Stored items
• • •

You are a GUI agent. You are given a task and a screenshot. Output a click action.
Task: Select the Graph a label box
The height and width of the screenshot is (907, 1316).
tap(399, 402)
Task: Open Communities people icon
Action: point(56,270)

• • •

» Problem to work on: Retype all of the lines shown above, keeping each one exact.

» Written answer:
You are a GUI agent. You are given a task and a screenshot. Output a click action.
Task: Select the Graph a label box
The height and width of the screenshot is (907, 1316).
tap(399, 402)
Task: Open Communities people icon
Action: point(56,270)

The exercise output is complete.